There are different kinds of water softeners. Below are the popular types:

  • Salt-based water softeners: They are also called ion exchange water softeners as they move materials like calcium and magnesium to a resin and then release sodium ions for ion exchange. The softened water is collected in a separate tank within the softener. There are a variety of sizes that makes selection easier. However, keep in mind that the resin should be charged. Therefore, select a metered system or a timed system so the resin can be recharged automatically.
  • Salt-free water softeners: They use a process known as TAC (template-assisted crystallization) for neutralizing the minerals in hard water. These systems don’t add any amount of salt to the water, unlike salt-based water softeners. But keep in mind these softeners may not be effective when softening high amounts of hard water.
  • Dual-tank water softeners: These are essentially salt-based water softeners. The difference between both types is that dual-tank water softeners have two tanks.

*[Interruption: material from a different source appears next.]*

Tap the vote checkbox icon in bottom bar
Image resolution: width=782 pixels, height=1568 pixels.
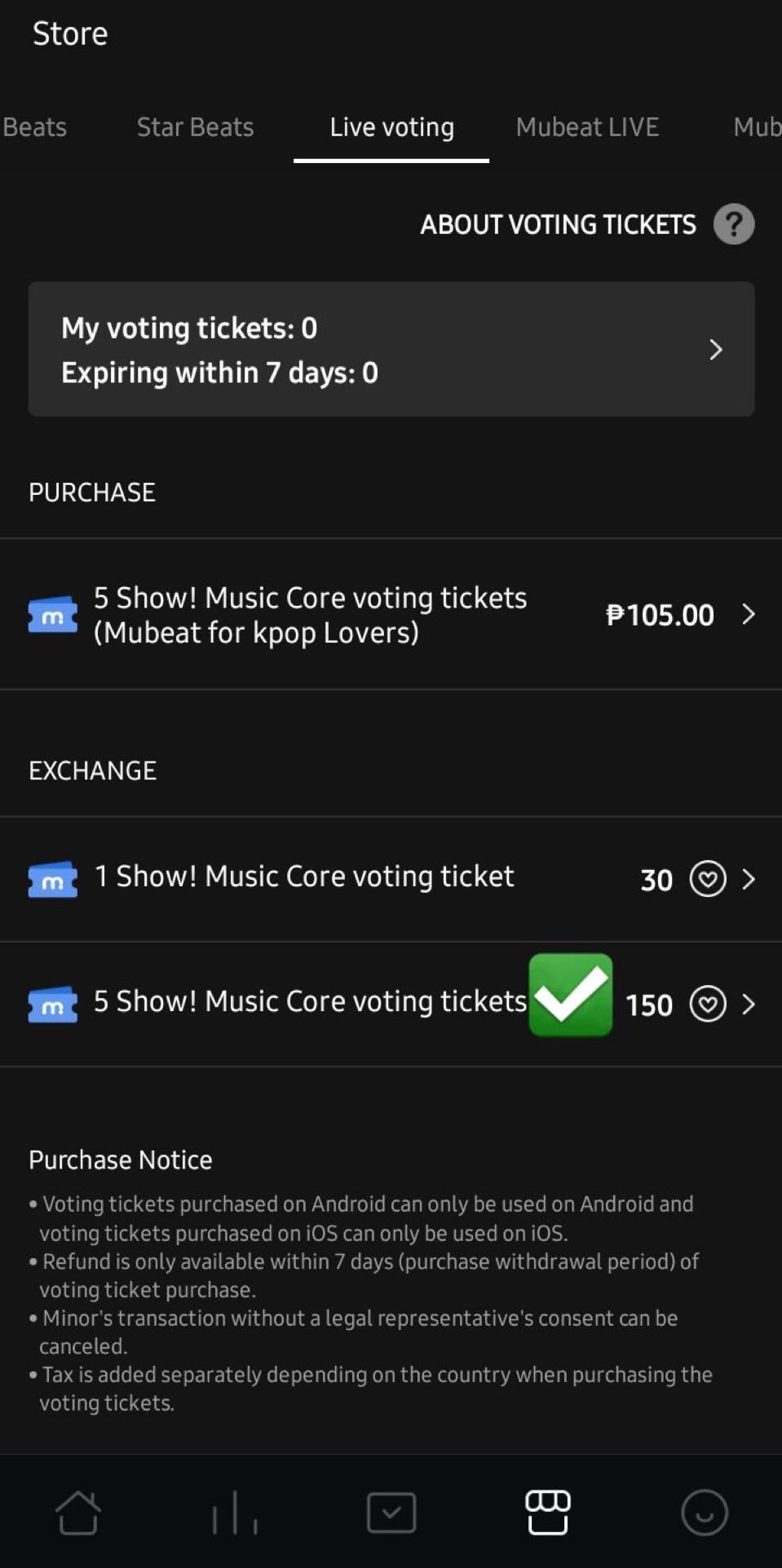click(x=391, y=1513)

This enables you to soften a high volume of hard water.
  • Magnetic water softeners: These softeners can reduce the mineral buildup in your plumbing system. A magnetic field is used to neutralize the heavy minerals and remove their positive or negative ions. So, the minerals remain soluble in the water.
  • Reverse osmosis water softeners: These systems use a filter or semipermeable membrane through which hard water is forced to pass. They can remove minerals, metals, and nitrates from water. Moreover, these water softeners can remove contaminants from water as well. Therefore, if your water is contaminated and requires both softening and filtration, you should use RO water softeners.

Do I need a water softener?

Hard water can cause staining on your dishes and clothes and form limescale on fixtures and pipes. Moreover, hard water restricts the production of lather when using soap and detergent. If you don’t want these problems, you should use a water softener.

Does a water softener make my water safe to drink?

Typically, a water softener removes minerals from water. It doesn’t remove contaminants from water that can make water unsafe for drinking. If you’re concerned about the safety of your drinking water, get in touch with your local health department for having your tap water tested.

You can then install a reverse osmosis water softener or any other water filter than can remove the contaminants found in your tap water.

Conclusion

Water softening can reduce damage to your plumbing system and produce more soap lather. However, make sure to select the right type of softener when considering water softener installation Erie.